For what its worth, it's often difficult to come up with clear cause and effect for feet issues. I struggle with foot pain myself and observed such quandaries also.

I've been to podiatrists and had inserts custom made by podorthists ,etc... and after years of using orthotics I think I've had some correction affected by their use; recently I've had pretty good results with some off the shelf inserts which I desperately want to achieve as the custom ones are so very expensive. 

If this is important enough to you I would seconds Ed's advice and go ahead and get a professional opinion.

I can only imagine what being pain free would be like.  Motorcycle wrecks, broken bones, years of running and former gout problems all have left reminders that can become major issues if I don't tend to them.  Everyone has unique foot concerns, heck my left and right feet are dis-similar, so keep looking for the best solution for your feet.

I use classic style full leather hiking boots, nothing else I have tried works for me.  Compression socks, ice packs afterward and frequent stretching exercise and good insoles all help.

The pain is less than before if I approach it from multiple angles.  Good luck, try all sorts of things and you will probably find what works for your feet.

Patman said:

Jason,

For what its worth, it's often difficult to come up with clear cause and effect for feet issues.
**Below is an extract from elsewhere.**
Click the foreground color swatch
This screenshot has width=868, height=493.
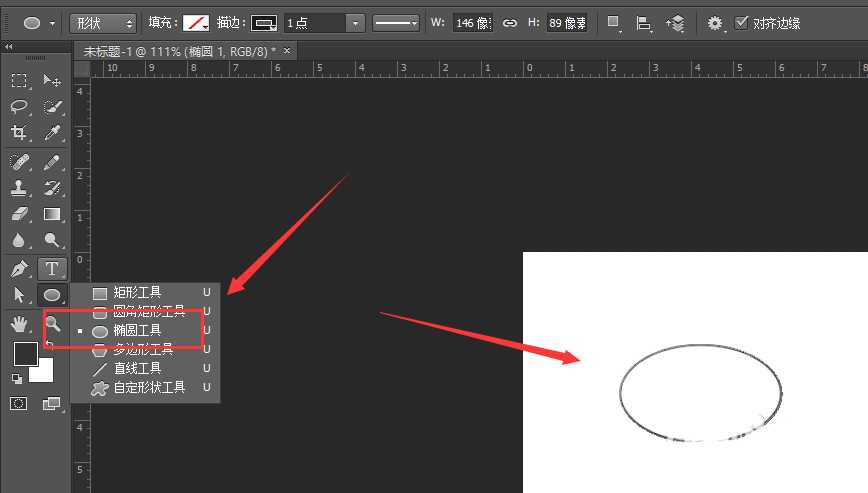[25, 353]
I struggle with foot pain myself and observed such quandaries also.

I've been to podiatrists and had inserts custom made by podorthists ,etc... and after years of using orthotics I think I've had some correction affected by their use; recently I've had pretty good results with some off the shelf inserts which I desperately want to achieve as the custom ones are so very expensive. 

If this is important enough to you I would seconds Ed's advice and go ahead and get a professional opinion.

 X2

I always wear thick soled sneakers on long walks in town. I feel like it's important to have a thick sole between your foot and solid surface to avoid harm.

As people age, it gets tougher to overcome pain, because there is more of it.  It takes some mental toughness to continue. You have to modify your goals. I believe I can keep going out there as long as the will and mental toughness can overcome the pain. 

Diet plays a big factor. You should avoid shellfish, rich meats - especially organs like liver - incomplete proteins, and alcohol. Also take Vitamin E and B supplements. 

Jason,

I my experience there is A LOT of difference between walking on trails and pavement.  I need lots of cushion when walking on pavement, for me, even running on pavement is better than walking.  

I also have gout.  Fortunately the damage is mostly limited to my right big toe.  With allopurinol and better hydration I've no flares for a couple years, but oh boy can it wreck a week long backpack.

It wasn't always the case, maybe it is the gout or maybe it is just age, but all said, I need different shoes for each:  running on pavement, hiking/backpacking on or off trail, and walking on pavement with walking on pavement needing the most cushioning or a need to take it slow and easy.  I wear nothing special running shoe, for hiking a trail runner with a rock plate, and for pavement walking a high cushion trail runner (no rock plate).

Sucks to need 3 pair of shoes but that's what I need.

Steve

  

 

Trekking poles can take up to 20% of the weight off your feet. When arthritis hobbled me up, they got me back into hiking. 

+1 to insoles, +++ for custom orthotics...

+1 Trekking Poles

Keep moving (rust prevention)! I've been moving with a spinal injury (ruptured L5-S1), and the reason I don't stop is because I can't. 

Good luck, and please share your success!